Dance fans had a real treat at the Houston Ballet's The Rite of Spring concert in March. The performance included the world premieres of HB Artistic Director Stanton Welch's Le Sacre du printemps (The Rite of Spring) and Edwaard Liang's Murmuration, this year's winner for Best Ballet. The work, commissioned by Houston Ballet, was inspired by the flight patterns of starlings, with hundreds of birds moving through the sky as one. Performed on a bare stage, Murmuration included various combinations of swooping, swirling dancers, from duets to a stage full. One sequence near the end of the piece, a cycle of intricate repeated patterns, was perhaps the single most exciting moment of the dance season. Set to Ezio Bosso's Violin Concerto No. 1, "Esoconcerto," Murmuration thrilled audiences, earning enthusiastic, lengthy and well-deserved standing ovations after every performance.

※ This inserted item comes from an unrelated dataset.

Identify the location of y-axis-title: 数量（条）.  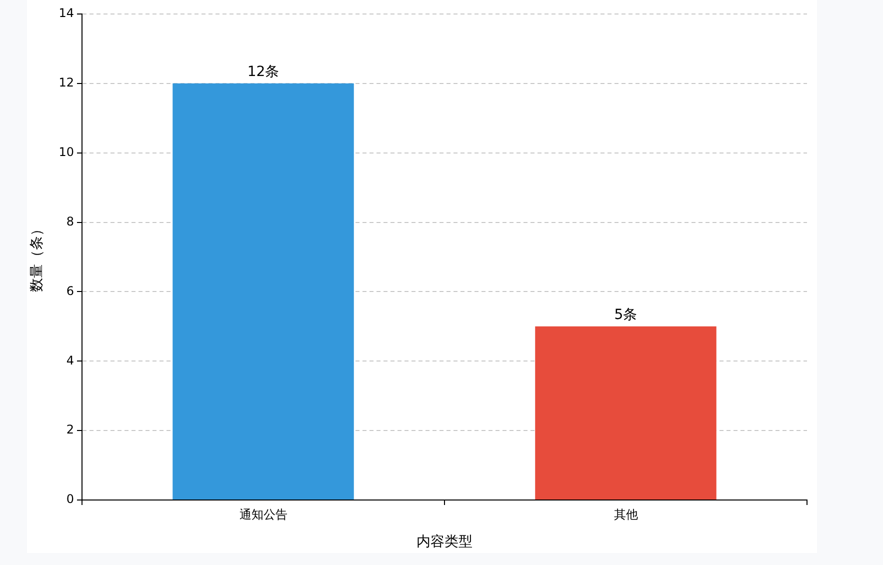
(38, 257).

A good band name should be both provocative and evocative, a word or phrase that rattles your nerves a little and sticks in your brain: Rolling Stones, Arcade Fire, the Dicks, Linus Pauling Quartet. Although sometimes the sounds they create hardly qualify them as a "band" — the Wiretaps frequently come across as more performance art or deconstructivist theater, like Negativland or the Residents — the duo does have the most awesome name in town, one that took on even more relevance after the NSA surveillance scandal in mid-June.

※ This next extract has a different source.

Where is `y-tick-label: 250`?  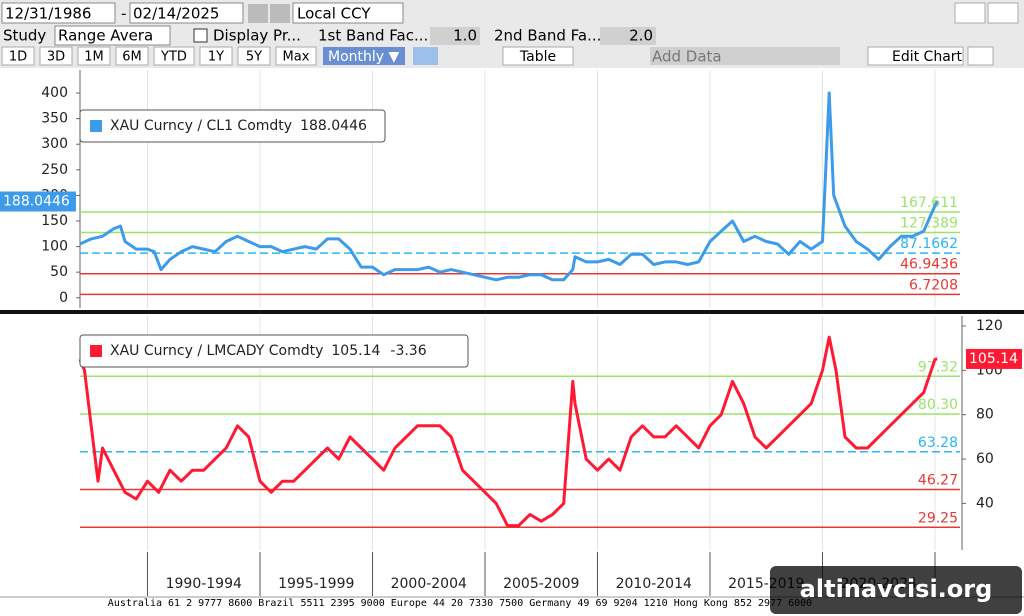
y-tick-label: 250 is located at coordinates (54, 170).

The blues is alive and well some distance from the Katy Freeway's Kirkwood exit, behind Olde Towne Kolaches and next door to a florist. Otherwise a grubby if literary-minded neighborhood bar, the Shakespeare has for many years now reflected not some long-outdated idea of the blues but what the music looks and sounds like today: older, white, suburban. It's had some help, but the Shakespeare has nurtured a community of local musicians — including but not limited to JohnMcVey, Sonny Boy Terry, Sparetime Murray, Mojofromopolis, Steve Krase & the In Crowd and the Mighty Orq — who have gone a long way toward keeping Houston's scene fertile when in most other cities the blues is but a distant memory.